Simulator Theory classics: Mostly rejects attributing agency or intent to the simulator itself - any agency exists only in the simulacra that are generated

Philosophical Perspective

The three-layer model is a bit more psychological/phenomenological. The simulator theory is  bit more ontological, making claims about the fundamental nature of what these models are.

Both frameworks try to explain similar phenomena, they do so from different perspectives and with different goals. They're not necessarily contradictory, but they're looking at the problem from different angles and sometimes levels of abstraction.

comment by Ben Pace (Benito) · 2025-01-26T22:06:44.494Z · LW(p) · GW(p)

Curated. Thanks for writing this! I don't believe the ideas in this post are entirely original (e.g. character / ground is similar to the distinction between simulator / simulacra [LW · GW]), but I'm going to keep repeating that it's pro-social to present a good idea in lots of different ways [LW · GW], and indeed reading this post has helped it fit together better in my mind.

Replies from: Jan_Kulveit
comment by Jan_Kulveit · 2025-01-27T02:20:23.236Z · LW(p) · GW(p)

Obviously there is similarity, but if you rounded character / ground to simulator / simulacra [LW · GW], it's a mistake. About which I do not care because wanting to claim originality, but because I want people to get the model right.

The models are overlapping but substantially different as we are explaining in this comment [LW(p) · GW(p)] and sometimes have very different implications - i.e. it is not just the same good idea presented in a different way.

If the long-term impact of the simulators post would be for LW readers to round every similar model in this space to simulator / simulacra, it would be pretty bad. I do understand it is difficult for people to hold partially overlapping frames/ontologies in mind, but please do try. If not for other reasons, because simulator / simulacra were written before Character-trained models were a thing; now they are, and they make some claims of simulators obsolete. 

(Btw also the ideas in simulators are not entirely original. Simulators are independent but mostly overlapping reinvention of concepts from active inference / predictive processing [LW · GW])
 

comment by Tao Lin (tao-lin) · 2024-12-31T18:15:18.192Z · LW(p) · GW(p)

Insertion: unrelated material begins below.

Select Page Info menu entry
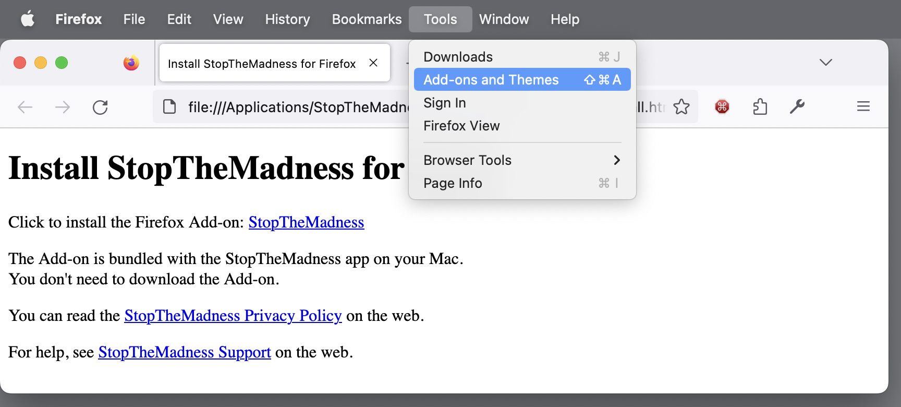 click(521, 183)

Like the post! I'm very interested in how the capabilities of prediction vs character are changing with more recent models. Eg sonnet new may have more of its capabilities tied to its character. And Reasoning models have maybe a fourth layer between ground and character, possibly even completely replacing ground layer in highly distilled models

comment by MiguelDev (whitehatStoic) · 2024-12-26T23:21:28.131Z · LW(p) · GW(p)

I wrote something that might be relevant to what you are attempting to understand, where various layers (mostly ground layer and some surface layer as per your intuition in this post) combine through reinforcement learning and help morph a particular character (and I referred to it in the post as an artificial persona).

Link to relevant part of the post: https://www.lesswrong.com/posts/vZ5fM6FtriyyKbwi9/betterdan-ai-machiavelli-and-oppo-jailbreaks-vs-sota-models#IV__What_is_Reinforcement_Learning_using_Layered_Morphology__RLLM__ [LW · GW]

(Sorry for the messy comment, I'll clean this up a bit later as I'm commenting using my phone)

comment by RogerDearnaley (roger-d-1) · 2025-01-14T09:23:43.399Z · LW(p) · GW(p)

Fascinating, and a great analysis!

I think it's interesting to compare and contrast this with the model I describe in Goodbye, Shoggoth: The Stage, its Animatronics, & the Puppeteer – a New Metaphor [LW · GW] — your three layers don't exactly correspond to the stage, the animatronics, or the puppetter, but there are some similarities: your ocean is pretty close to the the stage, for example. I think both mental models are quite useful, and the interplay between the viewpoints of them might be more so.

comment by avturchin · 2024-12-26T20:32:58.741Z · LW(p) · GW(p)

I observed similar effects when experimented with my mind's model (sideload) running on LLM. My sideload is a character and it claims, for example, that it has consciousness. But the same LLM without the sideload's prompt claims that it doesn't have consciousness.